_Supplied records:_
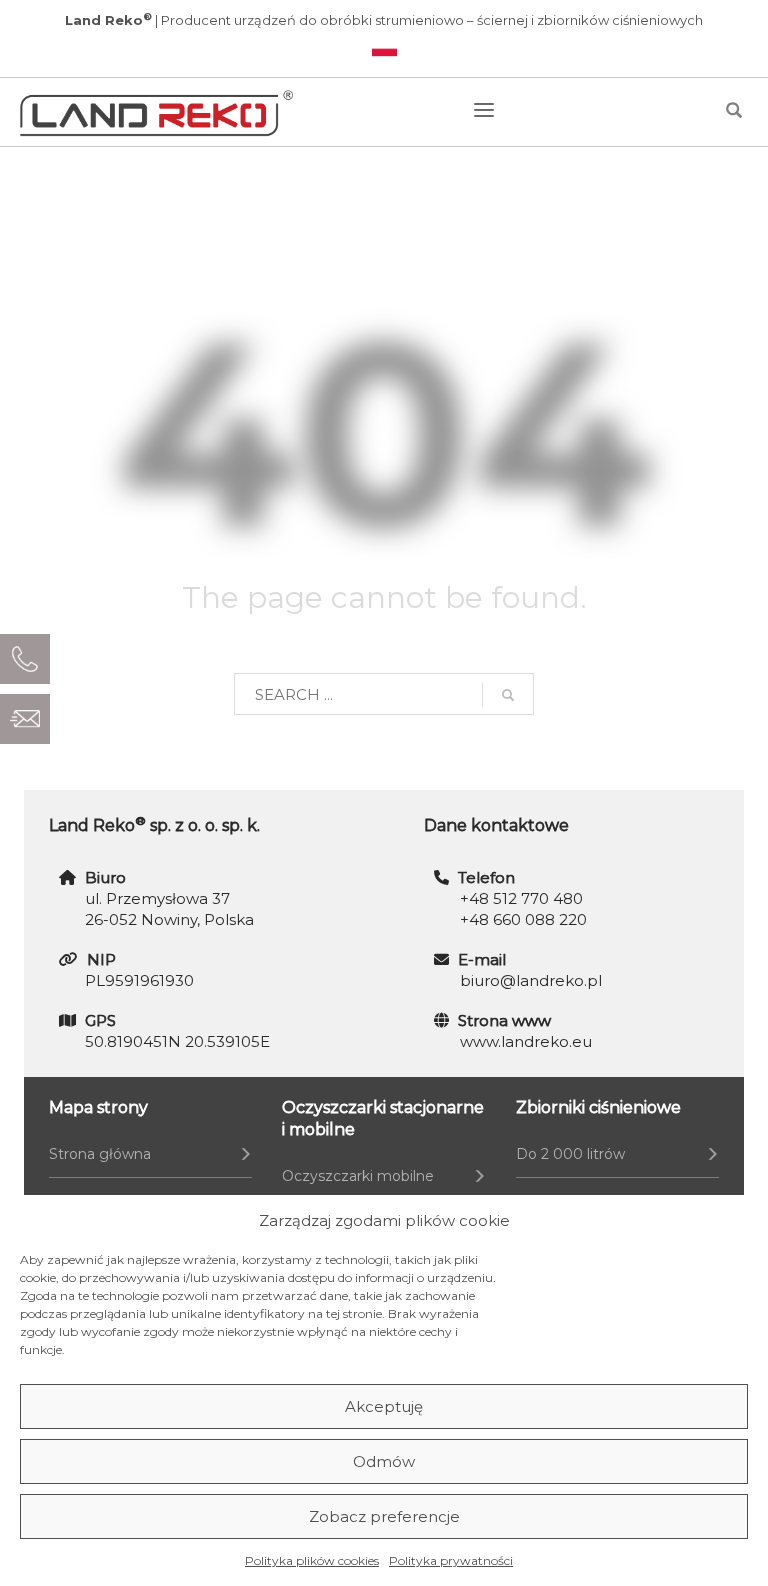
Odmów (384, 1461)
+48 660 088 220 (523, 919)
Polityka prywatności (451, 1560)
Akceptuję (384, 1406)
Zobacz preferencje (384, 1516)
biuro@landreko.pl (531, 980)
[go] (508, 695)
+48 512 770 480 (521, 898)
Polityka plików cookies (312, 1560)
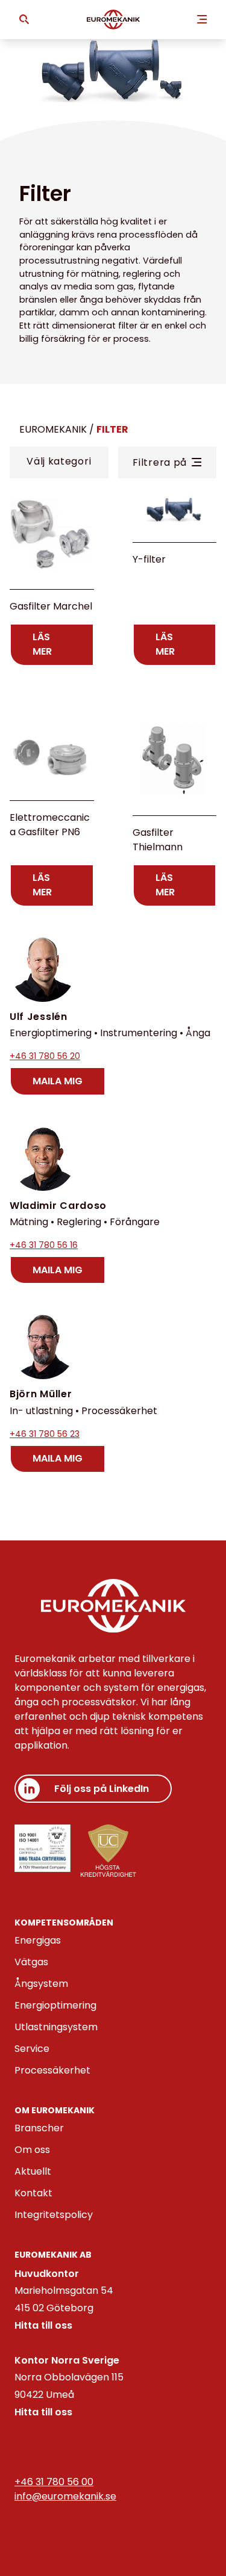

_Task directions:_ Your copy must repeat the data word for word and show none of its images.

_Answer to this exercise:_
Odmów (384, 1461)
+48 660 088 220 (523, 919)
Polityka prywatności (451, 1560)
Akceptuję (384, 1406)
Zobacz preferencje (384, 1516)
biuro@landreko.pl (531, 980)
[go] (508, 695)
+48 512 770 480 (521, 898)
Polityka plików cookies (312, 1560)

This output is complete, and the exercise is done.